▶ [AIM OF THE TASK] Reproduce word for word, from the entries below, the line with "You are a computer-use agent. The image size is (785, 525).", the line with "Task: Open the 坐骑特效 tab", and every line between them, and nothing more.

▶ [DATA FOR THE TASK]

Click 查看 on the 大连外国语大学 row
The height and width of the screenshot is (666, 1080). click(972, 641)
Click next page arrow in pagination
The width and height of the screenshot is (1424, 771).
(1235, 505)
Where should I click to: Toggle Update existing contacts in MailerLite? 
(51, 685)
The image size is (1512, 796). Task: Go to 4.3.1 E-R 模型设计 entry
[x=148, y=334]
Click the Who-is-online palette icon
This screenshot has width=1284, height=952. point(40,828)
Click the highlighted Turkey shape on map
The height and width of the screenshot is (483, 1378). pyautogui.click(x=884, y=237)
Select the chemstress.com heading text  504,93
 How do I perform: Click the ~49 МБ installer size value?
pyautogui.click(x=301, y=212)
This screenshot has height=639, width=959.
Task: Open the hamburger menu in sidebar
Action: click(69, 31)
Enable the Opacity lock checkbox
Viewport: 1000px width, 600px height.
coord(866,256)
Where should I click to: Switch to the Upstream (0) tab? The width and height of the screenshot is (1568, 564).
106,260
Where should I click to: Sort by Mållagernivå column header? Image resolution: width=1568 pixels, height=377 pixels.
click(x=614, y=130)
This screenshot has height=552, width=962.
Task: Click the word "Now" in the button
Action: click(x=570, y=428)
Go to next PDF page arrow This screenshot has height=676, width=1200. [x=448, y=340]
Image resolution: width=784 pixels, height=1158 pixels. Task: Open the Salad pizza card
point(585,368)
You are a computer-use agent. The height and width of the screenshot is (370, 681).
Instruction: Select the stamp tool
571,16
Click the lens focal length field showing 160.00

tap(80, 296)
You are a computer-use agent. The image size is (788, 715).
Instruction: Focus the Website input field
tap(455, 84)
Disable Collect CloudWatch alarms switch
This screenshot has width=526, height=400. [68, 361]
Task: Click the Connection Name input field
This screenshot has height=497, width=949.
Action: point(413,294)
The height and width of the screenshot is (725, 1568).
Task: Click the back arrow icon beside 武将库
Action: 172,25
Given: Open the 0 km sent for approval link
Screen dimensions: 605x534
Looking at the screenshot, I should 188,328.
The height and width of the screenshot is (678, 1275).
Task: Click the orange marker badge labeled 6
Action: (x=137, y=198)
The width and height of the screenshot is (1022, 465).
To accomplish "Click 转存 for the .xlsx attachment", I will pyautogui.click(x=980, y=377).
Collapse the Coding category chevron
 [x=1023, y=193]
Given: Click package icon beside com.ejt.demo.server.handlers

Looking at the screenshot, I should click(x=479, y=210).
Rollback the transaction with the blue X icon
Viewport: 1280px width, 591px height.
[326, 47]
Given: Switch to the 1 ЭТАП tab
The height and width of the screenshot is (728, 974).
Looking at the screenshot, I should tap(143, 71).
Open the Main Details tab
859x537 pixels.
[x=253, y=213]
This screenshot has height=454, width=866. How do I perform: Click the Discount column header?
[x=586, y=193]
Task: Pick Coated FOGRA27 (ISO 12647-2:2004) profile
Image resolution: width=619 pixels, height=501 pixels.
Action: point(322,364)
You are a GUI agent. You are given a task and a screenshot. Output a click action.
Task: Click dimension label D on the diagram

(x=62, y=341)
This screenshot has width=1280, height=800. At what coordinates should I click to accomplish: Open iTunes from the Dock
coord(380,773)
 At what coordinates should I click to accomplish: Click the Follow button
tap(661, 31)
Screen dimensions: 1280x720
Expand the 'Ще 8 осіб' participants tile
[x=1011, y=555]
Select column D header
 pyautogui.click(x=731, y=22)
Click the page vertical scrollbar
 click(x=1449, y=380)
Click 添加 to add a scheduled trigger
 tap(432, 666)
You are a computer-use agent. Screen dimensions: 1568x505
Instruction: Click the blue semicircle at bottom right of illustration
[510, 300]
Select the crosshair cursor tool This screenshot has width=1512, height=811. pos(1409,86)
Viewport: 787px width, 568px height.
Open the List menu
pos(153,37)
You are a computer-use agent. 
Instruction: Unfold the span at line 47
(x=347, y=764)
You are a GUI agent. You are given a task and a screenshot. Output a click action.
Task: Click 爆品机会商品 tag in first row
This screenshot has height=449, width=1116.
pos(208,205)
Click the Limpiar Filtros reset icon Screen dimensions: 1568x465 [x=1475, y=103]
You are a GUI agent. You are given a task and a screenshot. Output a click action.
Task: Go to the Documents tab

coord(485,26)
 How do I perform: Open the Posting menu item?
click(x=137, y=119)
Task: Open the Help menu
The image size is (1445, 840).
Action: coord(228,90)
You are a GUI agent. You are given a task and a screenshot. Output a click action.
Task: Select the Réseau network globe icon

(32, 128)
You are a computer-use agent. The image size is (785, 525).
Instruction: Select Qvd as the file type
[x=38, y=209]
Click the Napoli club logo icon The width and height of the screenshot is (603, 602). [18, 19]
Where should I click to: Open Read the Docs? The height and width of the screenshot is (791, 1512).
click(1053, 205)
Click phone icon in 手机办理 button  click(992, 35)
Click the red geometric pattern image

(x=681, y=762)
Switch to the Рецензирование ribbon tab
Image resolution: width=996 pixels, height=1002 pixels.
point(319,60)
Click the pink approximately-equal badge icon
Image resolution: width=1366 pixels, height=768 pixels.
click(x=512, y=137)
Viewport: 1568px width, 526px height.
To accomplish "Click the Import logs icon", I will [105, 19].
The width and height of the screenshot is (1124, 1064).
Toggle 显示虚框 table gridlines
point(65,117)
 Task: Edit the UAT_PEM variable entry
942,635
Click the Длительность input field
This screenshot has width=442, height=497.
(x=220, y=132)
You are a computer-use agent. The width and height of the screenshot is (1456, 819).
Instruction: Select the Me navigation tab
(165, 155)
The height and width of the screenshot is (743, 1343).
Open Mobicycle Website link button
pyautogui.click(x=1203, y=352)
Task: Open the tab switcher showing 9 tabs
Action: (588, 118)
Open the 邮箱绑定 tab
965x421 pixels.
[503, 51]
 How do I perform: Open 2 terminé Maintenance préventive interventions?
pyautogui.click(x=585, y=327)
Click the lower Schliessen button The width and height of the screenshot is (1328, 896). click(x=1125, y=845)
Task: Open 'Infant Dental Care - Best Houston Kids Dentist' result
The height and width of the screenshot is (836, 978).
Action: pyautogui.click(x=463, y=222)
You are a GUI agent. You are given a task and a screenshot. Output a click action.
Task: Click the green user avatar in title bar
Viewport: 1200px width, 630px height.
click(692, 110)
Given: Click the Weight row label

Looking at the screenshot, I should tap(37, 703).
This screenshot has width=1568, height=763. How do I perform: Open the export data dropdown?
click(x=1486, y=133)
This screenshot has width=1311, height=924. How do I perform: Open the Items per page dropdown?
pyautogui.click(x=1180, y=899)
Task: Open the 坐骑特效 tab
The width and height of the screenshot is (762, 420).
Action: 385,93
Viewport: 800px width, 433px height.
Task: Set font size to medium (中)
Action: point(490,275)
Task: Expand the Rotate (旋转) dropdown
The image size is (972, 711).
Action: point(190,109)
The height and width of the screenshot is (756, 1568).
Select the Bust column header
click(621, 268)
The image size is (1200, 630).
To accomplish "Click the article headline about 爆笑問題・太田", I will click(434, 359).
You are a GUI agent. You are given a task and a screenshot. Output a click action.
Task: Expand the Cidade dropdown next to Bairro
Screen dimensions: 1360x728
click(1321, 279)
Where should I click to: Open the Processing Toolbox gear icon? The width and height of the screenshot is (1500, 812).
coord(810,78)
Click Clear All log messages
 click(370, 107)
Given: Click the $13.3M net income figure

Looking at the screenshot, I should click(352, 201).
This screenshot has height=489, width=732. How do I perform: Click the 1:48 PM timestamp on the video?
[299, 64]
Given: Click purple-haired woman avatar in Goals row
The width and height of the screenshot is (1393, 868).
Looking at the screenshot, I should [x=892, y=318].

▶ [REPLY]
You are a computer-use agent. The image size is (785, 525).
Instruction: Select Qvd as the file type
[x=38, y=209]
Click the Napoli club logo icon The width and height of the screenshot is (603, 602). [18, 19]
Where should I click to: Open Read the Docs? The height and width of the screenshot is (791, 1512).
click(1053, 205)
Click phone icon in 手机办理 button  click(992, 35)
Click the red geometric pattern image

(x=681, y=762)
Switch to the Рецензирование ribbon tab
Image resolution: width=996 pixels, height=1002 pixels.
point(319,60)
Click the pink approximately-equal badge icon
Image resolution: width=1366 pixels, height=768 pixels.
click(x=512, y=137)
Viewport: 1568px width, 526px height.
To accomplish "Click the Import logs icon", I will [105, 19].
The width and height of the screenshot is (1124, 1064).
Toggle 显示虚框 table gridlines
point(65,117)
 Task: Edit the UAT_PEM variable entry
942,635
Click the Длительность input field
This screenshot has width=442, height=497.
(x=220, y=132)
You are a computer-use agent. The width and height of the screenshot is (1456, 819).
Instruction: Select the Me navigation tab
(165, 155)
The height and width of the screenshot is (743, 1343).
Open Mobicycle Website link button
pyautogui.click(x=1203, y=352)
Task: Open the tab switcher showing 9 tabs
Action: (588, 118)
Open the 邮箱绑定 tab
965x421 pixels.
[503, 51]
 How do I perform: Open 2 terminé Maintenance préventive interventions?
pyautogui.click(x=585, y=327)
Click the lower Schliessen button The width and height of the screenshot is (1328, 896). click(x=1125, y=845)
Task: Open 'Infant Dental Care - Best Houston Kids Dentist' result
The height and width of the screenshot is (836, 978).
Action: pyautogui.click(x=463, y=222)
You are a GUI agent. You are given a task and a screenshot. Output a click action.
Task: Click the green user avatar in title bar
Viewport: 1200px width, 630px height.
click(692, 110)
Given: Click the Weight row label

Looking at the screenshot, I should tap(37, 703).
This screenshot has width=1568, height=763. How do I perform: Open the export data dropdown?
click(x=1486, y=133)
This screenshot has width=1311, height=924. How do I perform: Open the Items per page dropdown?
pyautogui.click(x=1180, y=899)
Task: Open the 坐骑特效 tab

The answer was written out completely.